Flight mechanics – The basis
- Anatomy of the plane
- Along this first week, we want you to get acquainted to the airplane. We will first learn how to name the different parts of the airplane and how to describe and quantify its geometry. And we will see through an exercise that concepts that seem well defined, like the surface of the wing (wing surface), can be, in practice, difficult to measure. This part will allow us to share a common and precise vocabulary.
- Vocabulary and Tools
- We need now to share a precise vocabulary to describe the airplane's movement and attitude in space, and a refresher on basic general mechanics principles. You will review how Newton's second law allows you to determine what force must be applied on an apple - or on an airplane, to modify the magnitude and direction of its speed. Coming back on the concepts of kinetic energy and potential energy, you will discover the very useful concept of total height and you will be able to explain how an airplane can quickly exchange speed for altitude, while changes in total height are much slower. To conclude this week, we invite you on a tour of our full flight simulator Pegasus (Pegase in French), to see how clever use of those concepts in a Head-Up Display might allow you to conduct a perfect approach and landing without a single glance at your speed or altitude indicators.

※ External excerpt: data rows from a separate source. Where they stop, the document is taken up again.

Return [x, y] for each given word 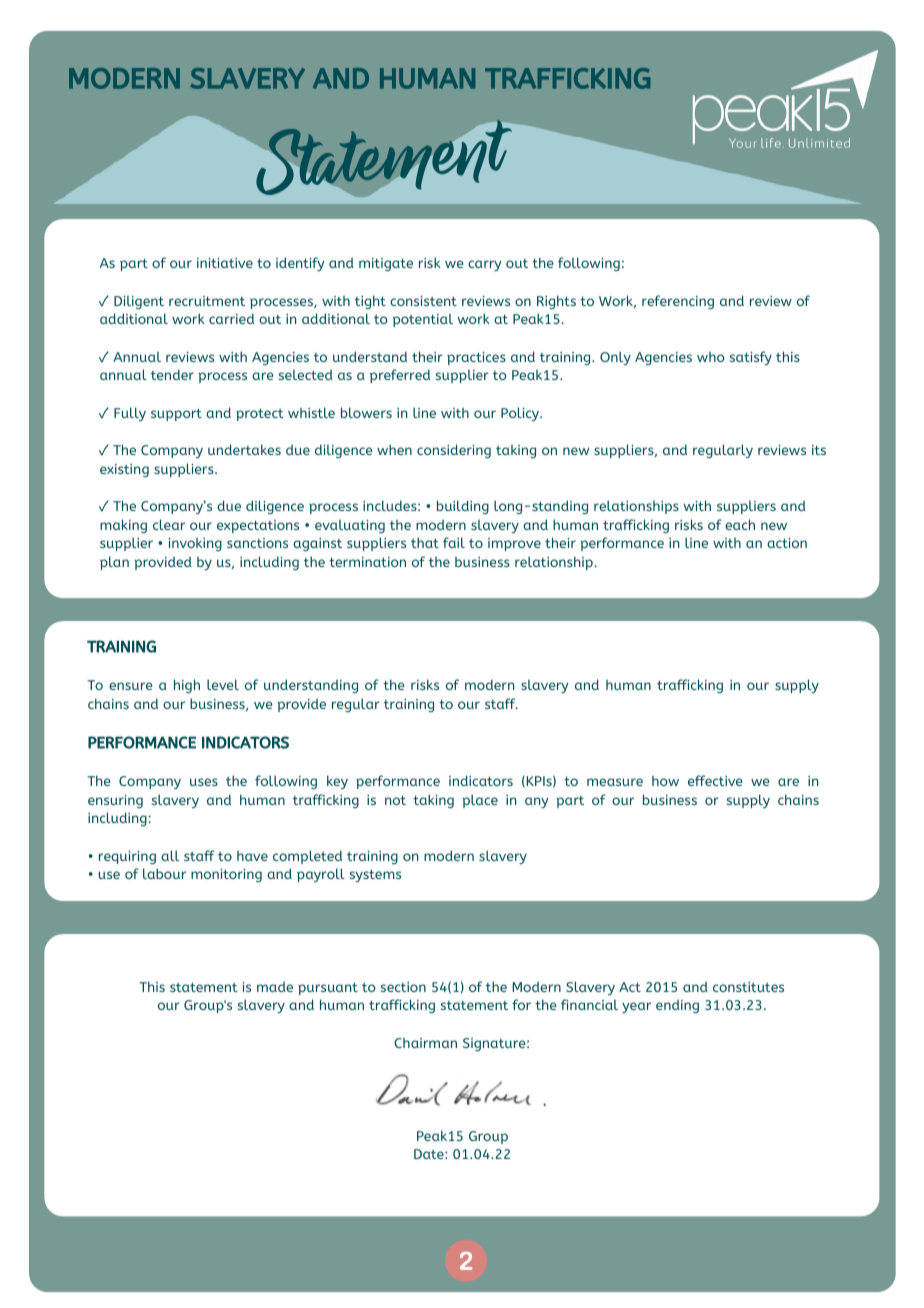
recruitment [207, 301]
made [275, 987]
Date [430, 1154]
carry [485, 265]
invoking [195, 544]
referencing [678, 302]
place [480, 801]
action [787, 543]
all [170, 855]
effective [715, 780]
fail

- Basis of flight mechanics
- It's time to apply your knowledge to the airplane! You will discover that only a very small number of forces apply on an airplane in flight and that you are able to classify those that change its energy state and those that modify its trajectory. You will discover the concept of load factor and understand why the pilot of a combat aircraft can feel a weight nine-time greater than his actual weight! You will come on board our DR400 light airplane (not a combat airplane indeed) with Newton's apple to better understand what this load factor actually means. Finally, you will establish the lift and propulsion equations, that form the basis of flight mechanics, and you will be able to compute the lift and thrust necessary to follow a given trajectory at a given speed. No apples were harmed in the making of this course.
- Graded assessment for the course
- In this final graded assessment, you will check your knowledge and apply it to solve an actual flight dynamic problem : how to fly a loop in a glider.